Data section: Begin

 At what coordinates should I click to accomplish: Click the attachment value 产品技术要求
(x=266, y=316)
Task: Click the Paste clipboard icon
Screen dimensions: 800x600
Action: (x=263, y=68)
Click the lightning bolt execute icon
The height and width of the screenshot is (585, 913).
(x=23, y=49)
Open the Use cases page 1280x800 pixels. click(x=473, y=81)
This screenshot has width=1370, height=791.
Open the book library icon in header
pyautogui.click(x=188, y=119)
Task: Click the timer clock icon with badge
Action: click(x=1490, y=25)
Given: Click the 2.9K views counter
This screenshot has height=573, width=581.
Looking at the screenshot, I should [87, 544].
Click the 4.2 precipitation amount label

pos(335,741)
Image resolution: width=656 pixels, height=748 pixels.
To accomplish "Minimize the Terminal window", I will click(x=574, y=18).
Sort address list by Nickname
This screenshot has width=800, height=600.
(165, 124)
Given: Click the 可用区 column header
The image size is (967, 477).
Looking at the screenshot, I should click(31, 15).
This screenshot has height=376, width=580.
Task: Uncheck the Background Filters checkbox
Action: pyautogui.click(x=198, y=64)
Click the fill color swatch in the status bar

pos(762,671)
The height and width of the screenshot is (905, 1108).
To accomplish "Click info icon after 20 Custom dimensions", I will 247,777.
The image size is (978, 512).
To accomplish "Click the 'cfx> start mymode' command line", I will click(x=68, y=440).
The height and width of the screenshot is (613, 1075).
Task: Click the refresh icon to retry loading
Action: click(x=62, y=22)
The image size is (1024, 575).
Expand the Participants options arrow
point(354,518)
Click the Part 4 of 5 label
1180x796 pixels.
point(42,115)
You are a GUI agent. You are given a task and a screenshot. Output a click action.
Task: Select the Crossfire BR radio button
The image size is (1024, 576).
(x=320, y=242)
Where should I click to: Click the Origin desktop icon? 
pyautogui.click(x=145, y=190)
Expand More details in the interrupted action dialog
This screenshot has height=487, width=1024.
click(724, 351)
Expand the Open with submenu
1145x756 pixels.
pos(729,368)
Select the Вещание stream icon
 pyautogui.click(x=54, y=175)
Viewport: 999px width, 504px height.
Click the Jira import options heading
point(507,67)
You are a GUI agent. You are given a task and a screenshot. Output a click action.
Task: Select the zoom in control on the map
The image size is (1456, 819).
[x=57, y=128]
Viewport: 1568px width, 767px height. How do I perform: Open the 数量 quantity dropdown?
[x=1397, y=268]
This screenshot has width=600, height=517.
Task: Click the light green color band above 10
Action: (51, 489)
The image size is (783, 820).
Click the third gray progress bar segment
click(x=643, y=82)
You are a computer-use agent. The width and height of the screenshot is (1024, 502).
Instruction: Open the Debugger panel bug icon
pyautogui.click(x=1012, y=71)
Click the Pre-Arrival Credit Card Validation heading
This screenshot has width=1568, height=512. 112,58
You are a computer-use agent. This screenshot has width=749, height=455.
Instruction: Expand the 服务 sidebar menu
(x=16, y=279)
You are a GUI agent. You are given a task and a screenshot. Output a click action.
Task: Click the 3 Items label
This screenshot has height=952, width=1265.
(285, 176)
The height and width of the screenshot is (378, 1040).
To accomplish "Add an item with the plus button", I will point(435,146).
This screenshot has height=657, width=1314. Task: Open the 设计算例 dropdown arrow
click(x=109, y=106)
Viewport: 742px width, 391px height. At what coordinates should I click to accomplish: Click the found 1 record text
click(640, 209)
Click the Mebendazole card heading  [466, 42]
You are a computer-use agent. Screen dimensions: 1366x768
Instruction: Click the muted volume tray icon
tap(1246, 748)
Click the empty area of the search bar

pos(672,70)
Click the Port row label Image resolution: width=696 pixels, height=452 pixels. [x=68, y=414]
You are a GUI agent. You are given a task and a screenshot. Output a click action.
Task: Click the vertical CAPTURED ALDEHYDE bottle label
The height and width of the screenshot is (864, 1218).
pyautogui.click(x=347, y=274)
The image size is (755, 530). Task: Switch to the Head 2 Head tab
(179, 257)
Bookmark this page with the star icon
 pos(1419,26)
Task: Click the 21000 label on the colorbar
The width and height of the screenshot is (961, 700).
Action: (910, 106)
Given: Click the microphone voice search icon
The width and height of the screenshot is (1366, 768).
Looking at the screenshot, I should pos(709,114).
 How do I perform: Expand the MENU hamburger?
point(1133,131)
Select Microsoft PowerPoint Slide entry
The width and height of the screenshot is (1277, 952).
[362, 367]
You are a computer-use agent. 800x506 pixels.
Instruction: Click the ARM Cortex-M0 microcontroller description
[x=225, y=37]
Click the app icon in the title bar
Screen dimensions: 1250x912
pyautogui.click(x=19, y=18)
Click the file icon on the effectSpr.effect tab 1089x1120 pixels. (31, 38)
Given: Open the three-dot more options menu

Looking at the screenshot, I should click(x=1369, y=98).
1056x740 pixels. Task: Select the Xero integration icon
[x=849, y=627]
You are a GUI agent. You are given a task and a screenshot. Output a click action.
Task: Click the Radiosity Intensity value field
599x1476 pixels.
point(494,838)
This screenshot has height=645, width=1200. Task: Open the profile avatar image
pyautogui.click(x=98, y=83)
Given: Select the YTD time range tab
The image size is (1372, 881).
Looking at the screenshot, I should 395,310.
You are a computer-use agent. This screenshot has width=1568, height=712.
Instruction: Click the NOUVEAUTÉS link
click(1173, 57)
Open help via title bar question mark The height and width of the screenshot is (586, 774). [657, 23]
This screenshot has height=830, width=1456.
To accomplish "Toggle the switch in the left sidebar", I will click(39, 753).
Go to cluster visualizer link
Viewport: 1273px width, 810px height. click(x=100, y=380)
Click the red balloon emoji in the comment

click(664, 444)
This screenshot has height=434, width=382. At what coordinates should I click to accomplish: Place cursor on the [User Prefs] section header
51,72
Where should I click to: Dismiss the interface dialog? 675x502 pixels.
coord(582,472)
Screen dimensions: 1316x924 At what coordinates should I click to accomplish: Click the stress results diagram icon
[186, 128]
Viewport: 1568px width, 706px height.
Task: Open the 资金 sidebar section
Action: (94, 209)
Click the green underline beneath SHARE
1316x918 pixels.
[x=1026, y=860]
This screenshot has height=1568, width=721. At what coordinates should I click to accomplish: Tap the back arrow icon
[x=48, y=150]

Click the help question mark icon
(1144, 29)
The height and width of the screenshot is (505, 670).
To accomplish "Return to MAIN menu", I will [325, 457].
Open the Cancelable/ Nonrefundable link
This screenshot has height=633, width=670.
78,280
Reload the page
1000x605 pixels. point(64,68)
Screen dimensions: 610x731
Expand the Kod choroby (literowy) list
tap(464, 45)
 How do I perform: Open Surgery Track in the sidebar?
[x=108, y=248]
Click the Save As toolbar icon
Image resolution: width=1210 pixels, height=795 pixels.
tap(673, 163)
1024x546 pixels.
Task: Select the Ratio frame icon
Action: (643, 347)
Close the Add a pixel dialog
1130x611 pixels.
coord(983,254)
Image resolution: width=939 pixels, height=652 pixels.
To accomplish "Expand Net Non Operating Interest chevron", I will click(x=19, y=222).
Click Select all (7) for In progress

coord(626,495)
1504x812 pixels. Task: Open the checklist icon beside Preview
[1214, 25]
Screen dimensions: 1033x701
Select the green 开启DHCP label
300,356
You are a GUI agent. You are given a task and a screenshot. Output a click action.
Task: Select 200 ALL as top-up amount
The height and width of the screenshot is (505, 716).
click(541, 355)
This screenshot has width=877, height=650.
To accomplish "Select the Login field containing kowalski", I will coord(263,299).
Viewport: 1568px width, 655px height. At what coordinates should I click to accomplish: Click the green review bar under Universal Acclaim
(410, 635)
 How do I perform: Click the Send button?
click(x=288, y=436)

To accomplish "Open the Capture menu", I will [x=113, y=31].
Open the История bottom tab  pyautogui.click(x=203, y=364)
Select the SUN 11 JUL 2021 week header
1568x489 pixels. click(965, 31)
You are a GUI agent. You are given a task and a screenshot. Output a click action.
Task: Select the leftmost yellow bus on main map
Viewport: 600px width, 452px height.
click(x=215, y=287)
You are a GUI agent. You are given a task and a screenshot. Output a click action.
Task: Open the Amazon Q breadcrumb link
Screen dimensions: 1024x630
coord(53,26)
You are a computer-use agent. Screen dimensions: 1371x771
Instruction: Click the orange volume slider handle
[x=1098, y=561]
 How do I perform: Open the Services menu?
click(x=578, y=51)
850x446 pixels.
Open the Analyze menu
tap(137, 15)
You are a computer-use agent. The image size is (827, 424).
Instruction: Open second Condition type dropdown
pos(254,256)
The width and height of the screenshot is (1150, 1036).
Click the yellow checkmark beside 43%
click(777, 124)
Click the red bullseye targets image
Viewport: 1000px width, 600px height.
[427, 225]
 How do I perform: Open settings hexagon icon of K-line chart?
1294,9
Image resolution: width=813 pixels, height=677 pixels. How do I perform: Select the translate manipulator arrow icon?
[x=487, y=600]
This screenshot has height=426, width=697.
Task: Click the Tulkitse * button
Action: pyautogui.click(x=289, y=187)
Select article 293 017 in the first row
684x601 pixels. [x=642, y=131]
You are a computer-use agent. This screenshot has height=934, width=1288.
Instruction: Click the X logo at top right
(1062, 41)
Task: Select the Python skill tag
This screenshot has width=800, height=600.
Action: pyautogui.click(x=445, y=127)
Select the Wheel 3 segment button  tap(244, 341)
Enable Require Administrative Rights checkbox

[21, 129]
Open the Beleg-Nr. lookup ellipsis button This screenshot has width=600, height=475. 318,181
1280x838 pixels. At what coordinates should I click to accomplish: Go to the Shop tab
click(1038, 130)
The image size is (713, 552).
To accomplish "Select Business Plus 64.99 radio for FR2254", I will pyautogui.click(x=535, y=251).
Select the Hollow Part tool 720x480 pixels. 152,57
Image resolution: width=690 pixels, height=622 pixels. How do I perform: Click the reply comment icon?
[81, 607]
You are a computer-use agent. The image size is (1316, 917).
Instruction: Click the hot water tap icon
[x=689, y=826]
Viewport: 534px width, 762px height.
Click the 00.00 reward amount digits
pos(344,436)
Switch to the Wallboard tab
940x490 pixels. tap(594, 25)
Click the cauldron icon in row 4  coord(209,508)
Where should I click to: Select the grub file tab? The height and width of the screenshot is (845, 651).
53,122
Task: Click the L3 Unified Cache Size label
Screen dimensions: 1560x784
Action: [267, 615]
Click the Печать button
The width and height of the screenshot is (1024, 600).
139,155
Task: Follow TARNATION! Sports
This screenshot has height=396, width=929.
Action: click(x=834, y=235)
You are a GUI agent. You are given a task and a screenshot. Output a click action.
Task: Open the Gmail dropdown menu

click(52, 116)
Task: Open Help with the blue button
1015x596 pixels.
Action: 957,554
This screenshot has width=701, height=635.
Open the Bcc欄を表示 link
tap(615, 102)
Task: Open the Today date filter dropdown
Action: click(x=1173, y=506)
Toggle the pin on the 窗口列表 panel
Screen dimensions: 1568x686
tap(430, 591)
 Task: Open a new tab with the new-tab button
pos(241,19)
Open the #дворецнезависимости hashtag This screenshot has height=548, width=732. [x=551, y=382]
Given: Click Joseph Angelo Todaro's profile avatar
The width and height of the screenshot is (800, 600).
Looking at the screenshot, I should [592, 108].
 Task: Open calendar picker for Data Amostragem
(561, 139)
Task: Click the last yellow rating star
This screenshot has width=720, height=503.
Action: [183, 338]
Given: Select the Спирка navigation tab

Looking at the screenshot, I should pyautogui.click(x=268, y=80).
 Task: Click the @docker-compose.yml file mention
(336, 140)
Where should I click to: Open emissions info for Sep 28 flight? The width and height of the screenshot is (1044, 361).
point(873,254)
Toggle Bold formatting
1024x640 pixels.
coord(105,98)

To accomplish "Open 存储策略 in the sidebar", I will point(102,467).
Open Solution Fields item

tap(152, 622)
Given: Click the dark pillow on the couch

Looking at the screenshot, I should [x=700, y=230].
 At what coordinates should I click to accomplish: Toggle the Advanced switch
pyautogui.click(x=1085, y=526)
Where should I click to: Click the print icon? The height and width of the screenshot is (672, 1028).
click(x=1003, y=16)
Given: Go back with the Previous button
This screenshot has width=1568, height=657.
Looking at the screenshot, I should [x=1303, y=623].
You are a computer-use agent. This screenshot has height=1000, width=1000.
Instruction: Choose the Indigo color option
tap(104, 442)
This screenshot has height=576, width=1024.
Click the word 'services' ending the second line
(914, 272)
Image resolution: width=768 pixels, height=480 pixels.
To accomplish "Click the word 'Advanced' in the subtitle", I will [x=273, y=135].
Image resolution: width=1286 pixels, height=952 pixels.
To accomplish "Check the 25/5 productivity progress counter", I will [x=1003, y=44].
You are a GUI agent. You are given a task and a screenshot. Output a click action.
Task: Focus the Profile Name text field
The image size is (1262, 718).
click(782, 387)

Data section: End

- _Task to carry out_
Where the line containing "Given: Click Joseph" appears, start copying, and go on exactly through the last line of the data.

- _Result for this task_
Given: Click Joseph Angelo Todaro's profile avatar
The width and height of the screenshot is (800, 600).
Looking at the screenshot, I should [592, 108].
 Task: Open calendar picker for Data Amostragem
(561, 139)
Task: Click the last yellow rating star
This screenshot has width=720, height=503.
Action: [183, 338]
Given: Select the Спирка navigation tab

Looking at the screenshot, I should pyautogui.click(x=268, y=80).
 Task: Click the @docker-compose.yml file mention
(336, 140)
Where should I click to: Open emissions info for Sep 28 flight? The width and height of the screenshot is (1044, 361).
point(873,254)
Toggle Bold formatting
1024x640 pixels.
coord(105,98)

To accomplish "Open 存储策略 in the sidebar", I will point(102,467).
Open Solution Fields item

tap(152, 622)
Given: Click the dark pillow on the couch

Looking at the screenshot, I should [x=700, y=230].
 At what coordinates should I click to accomplish: Toggle the Advanced switch
pyautogui.click(x=1085, y=526)
Where should I click to: Click the print icon? The height and width of the screenshot is (672, 1028).
click(x=1003, y=16)
Given: Go back with the Previous button
This screenshot has width=1568, height=657.
Looking at the screenshot, I should [x=1303, y=623].
You are a computer-use agent. This screenshot has height=1000, width=1000.
Instruction: Choose the Indigo color option
tap(104, 442)
This screenshot has height=576, width=1024.
Click the word 'services' ending the second line
(914, 272)
Image resolution: width=768 pixels, height=480 pixels.
To accomplish "Click the word 'Advanced' in the subtitle", I will [x=273, y=135].
Image resolution: width=1286 pixels, height=952 pixels.
To accomplish "Check the 25/5 productivity progress counter", I will [x=1003, y=44].
You are a GUI agent. You are given a task and a screenshot. Output a click action.
Task: Focus the Profile Name text field
The image size is (1262, 718).
click(782, 387)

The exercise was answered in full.